Guidelines suggest a DXA scan at the time of celiac diagnosis, particularly for adults with malabsorption symptoms or other risk factors for bone disease. For patients with normal BMD, follow-up scans are recommended after two to three years of adhering to a gluten-free diet (GFD). If low bone density is present, a repeat DXA scan may be performed sooner, usually after one year on the GFD, to assess treatment effectiveness.

Blood tests are also used to check for deficiencies that impact bone health, including measuring levels of 25-hydroxyvitamin D and parathyroid hormone (PTH). These tests help identify the severity of malabsorption and guide necessary supplementation. Monitoring these levels is necessary until they return to the normal range, confirming that the intestinal lining is healing and absorption is improving.

Strategies for Restoring Bone Health

The most effective strategy for reversing bone loss in celiac disease is strict adherence to a Gluten-Free Diet (GFD). The GFD allows the damaged villi in the small intestine to heal, restoring the ability to absorb calcium, vitamin D, and other nutrients. This intestinal healing is the foundation upon which all other bone health interventions are built.

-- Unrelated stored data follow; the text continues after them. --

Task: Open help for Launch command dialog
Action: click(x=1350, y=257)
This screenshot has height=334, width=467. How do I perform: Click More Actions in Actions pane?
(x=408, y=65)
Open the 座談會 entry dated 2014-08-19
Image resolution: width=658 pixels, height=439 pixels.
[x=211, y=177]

Targeted supplementation is crucial, especially in the initial phase after diagnosis. Since most patients have significant deficiencies, high-dose calcium and vitamin D supplements are prescribed to correct malabsorption deficits. While the GFD heals the gut, supplementation ensures the body has the necessary building blocks to remineralize the skeleton. Studies show that BMD improves significantly within the first year on a GFD, with continued gains over the next few years.

For patients with established osteoporosis or high fracture risk, pharmacological treatments may be considered alongside the GFD and supplements. Bisphosphonates, drugs that slow bone breakdown, are used for severe cases, particularly in older adults. However, the effectiveness of oral bisphosphonates can be variable due to impaired absorption in active celiac disease. Therefore, successful adherence to a GFD is a prerequisite for any pharmacological treatment.